Всё же у каждого из них оказалось на проверку пар по десяти дупелей и бекасов.
— Ну, поздравляю вас обоих с удачным полем! — сказал я с гримасою, мало схожею с улыбкою приязни.
— А вам, —обращаясь ко мне говорит Петрович, — от души желаю поскорее добыть первого своего бекаса. Только первого трудно, а там и пойдёт! — махнул он рукою куда-то в пространство.
— Эх, если бы все зависело только от этого, я сегодня же добыл бы первого своего бекаса! — сказал я со вздохом.
— У вас есть ещё порох? — спросил, усмехаясь, Петрович и потрагивая висевшую на мне роговую пороховницу.
— Есть нераспечатанный фунтовик.
— Ну да, значит всего фунта полтора. Конечно и дроби соответственное количество? —допытывается, глядя на часы.
— Понятно!
— Так вот, видите ли: сейчас 101/2 часов утра и следовательно, за вычетом непроизводительного времени, для охоты, остается часов 6 не более. Так не во гнев вам будь сказано: ни времени, ни зарядов сегодня вам не хватит, чтоб добыть своего первого бекаса! Попробуйте лучше чирков на маренниках скрадывать. Да не стреляйте в лёт — напрасно пропадут выстрелы и дичь зря перепугаете!

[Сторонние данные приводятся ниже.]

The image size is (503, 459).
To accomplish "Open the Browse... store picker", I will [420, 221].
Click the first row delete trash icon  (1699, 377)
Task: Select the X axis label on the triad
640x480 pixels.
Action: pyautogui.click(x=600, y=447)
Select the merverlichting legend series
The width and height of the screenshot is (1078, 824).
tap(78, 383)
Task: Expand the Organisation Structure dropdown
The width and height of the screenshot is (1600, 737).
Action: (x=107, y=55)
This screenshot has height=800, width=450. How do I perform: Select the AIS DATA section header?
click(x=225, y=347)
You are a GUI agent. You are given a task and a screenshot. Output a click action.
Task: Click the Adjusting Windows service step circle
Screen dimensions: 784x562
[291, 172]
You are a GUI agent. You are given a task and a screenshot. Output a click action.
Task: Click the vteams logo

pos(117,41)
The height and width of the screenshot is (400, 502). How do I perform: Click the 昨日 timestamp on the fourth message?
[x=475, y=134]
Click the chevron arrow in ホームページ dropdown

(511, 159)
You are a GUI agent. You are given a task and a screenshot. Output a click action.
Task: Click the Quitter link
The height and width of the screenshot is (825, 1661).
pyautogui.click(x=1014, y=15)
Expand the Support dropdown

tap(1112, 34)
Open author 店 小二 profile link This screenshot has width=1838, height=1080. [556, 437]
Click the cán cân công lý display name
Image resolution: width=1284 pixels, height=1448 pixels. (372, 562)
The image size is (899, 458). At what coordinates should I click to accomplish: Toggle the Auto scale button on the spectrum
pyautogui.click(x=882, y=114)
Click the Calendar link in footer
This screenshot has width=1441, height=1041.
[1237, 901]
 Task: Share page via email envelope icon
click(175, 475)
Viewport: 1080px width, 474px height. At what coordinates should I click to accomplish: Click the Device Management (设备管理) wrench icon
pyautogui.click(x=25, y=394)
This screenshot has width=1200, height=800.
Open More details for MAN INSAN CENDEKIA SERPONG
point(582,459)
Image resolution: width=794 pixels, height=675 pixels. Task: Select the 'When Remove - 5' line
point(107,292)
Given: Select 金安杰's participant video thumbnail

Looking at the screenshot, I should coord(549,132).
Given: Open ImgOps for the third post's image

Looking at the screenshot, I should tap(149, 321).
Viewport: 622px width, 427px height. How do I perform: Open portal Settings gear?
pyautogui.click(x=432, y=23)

Ну, скажите, читатель: не извинительно ли такого приятеля шагов на 30 мазануть хо-о-орошим зарядом дупста по чём ли попало, кроме глаз?
— Ах вы, разбойник придорожный! — вспылил я шутливо. — И, ведь, каким менторским топом-то городит такую чушь! Точно и взаправду дело говорит! Уж если на то пошло, так клянусь вам, что сейчас же добуду моего первого бекаса. «Вот увидите!» —почти прокричал я с твёрдым намерением сейчас же во что бы то ни было убить бекаса.
— Не клянитеся напрасно, памятуя, что убить его в лёт вам не под силу еще, а скрасть сидячего невозможно… Это не гагара, —продолжал он тем же тоном.
Но я его уже не слушал, шагая в сторону маренников.
Дойдя до намеченного пункта, где ещё никого из них не было в то утро, я остановился перевести дух. Гляжу, мои молодцы шествуют противоположно от меня, вдали, правою уже стороною тех же покосов (где раньше проходили слева), то и дело постреливая, причём поминутно то тот, то другой наклоняется, видимо поднимая добытую дичь.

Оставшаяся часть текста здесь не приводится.